* Action item *
Retype the section of the book review below, starting at "The Lost Dragoneer is" and ending at "her own vanity.".

* Selected passage *
=== Begin Enclosure ===

It's an intriguing passage, but sadly lacking in detail. Recently, author C.D. Sutherland has stepped in to fill the gaps. The Chronicles of Susah transports us to a world with all the elements of other magical lands like Oz or the Harry Potter universe: a gifted protagonist, a dangerous journey, a wise old mentor, and of course, giants in the earth.
The Lost Dragoneer is the second and most recent installment in the series. Susah, the daughter of Noah, has little interest in her father's insane boat building project. She has left home and put her ability to control animals with her mind in the service of the Dragoneer Corps, a sort of dragon-powered air force for the nation of Sethica. As The Lost Dragoneer opens, the Sethicans have just won an epic battle against an army of ogres. It is a bittersweet victory for Susah, however. Most of the dragons are dead or dying and Susah must rebuild the corps. Locating and taming wild dragons is the easy part, though. Susah must also confront vicious ogres, bloodsucking trolls, temptation by Satan, and her own vanity.

=== End Enclosure ===

* Data *
=== Begin Enclosure ===

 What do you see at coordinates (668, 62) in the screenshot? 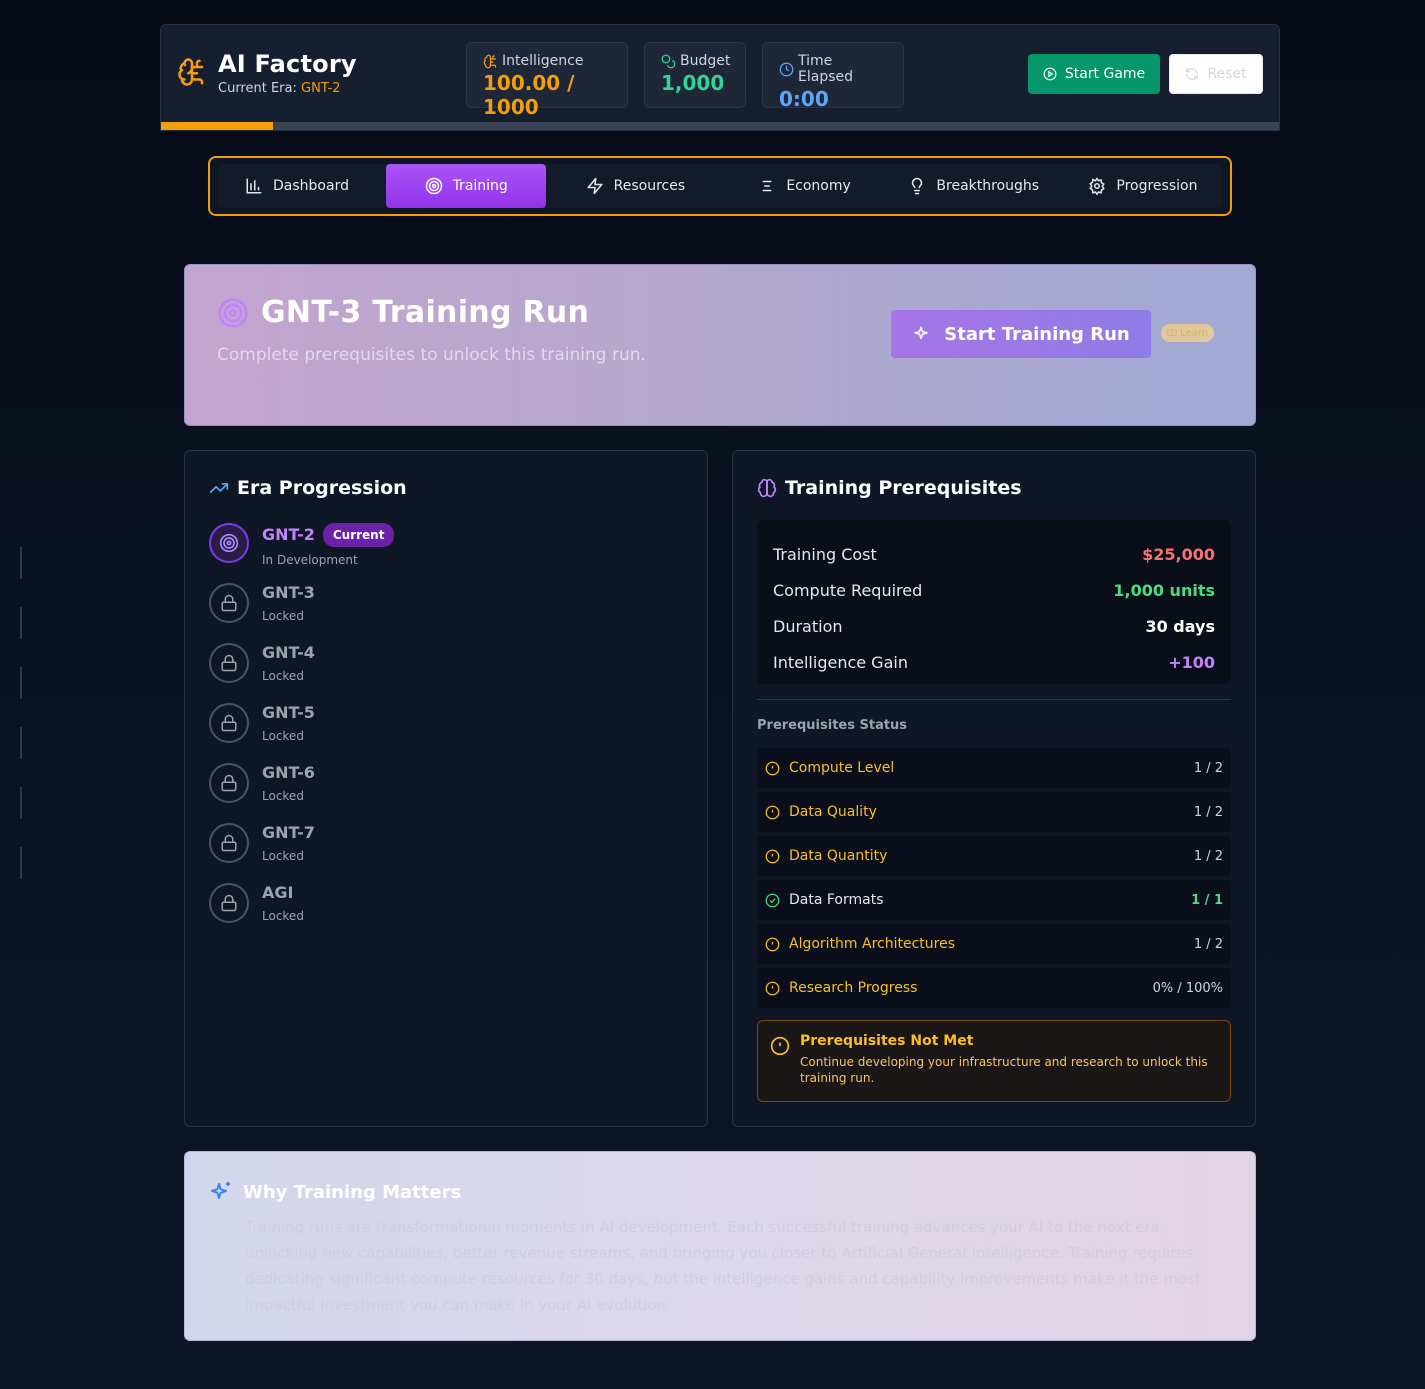
I see `coins-icon` at bounding box center [668, 62].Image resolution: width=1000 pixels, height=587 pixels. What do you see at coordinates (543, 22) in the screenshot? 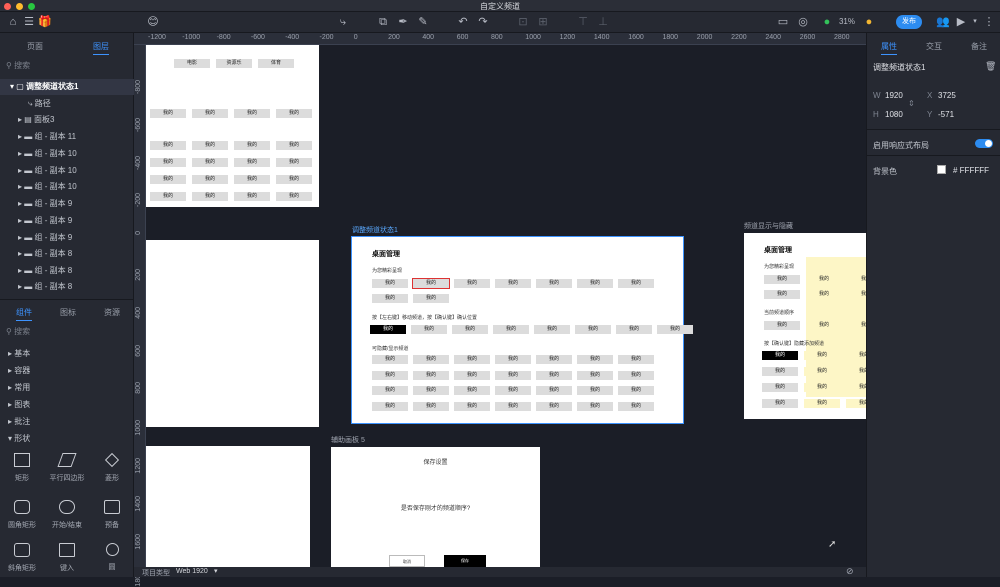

=== End Enclosure ===

* Solution to this task *
The Lost Dragoneer is the second and most recent installment in the series. Susah, the daughter of Noah, has little interest in her father's insane boat building project. She has left home and put her ability to control animals with her mind in the service of the Dragoneer Corps, a sort of dragon-powered air force for the nation of Sethica. As The Lost Dragoneer opens, the Sethicans have just won an epic battle against an army of ogres. It is a bittersweet victory for Susah, however. Most of the dragons are dead or dying and Susah must rebuild the corps. Locating and taming wild dragons is the easy part, though. Susah must also confront vicious ogres, bloodsucking trolls, temptation by Satan, and her own vanity.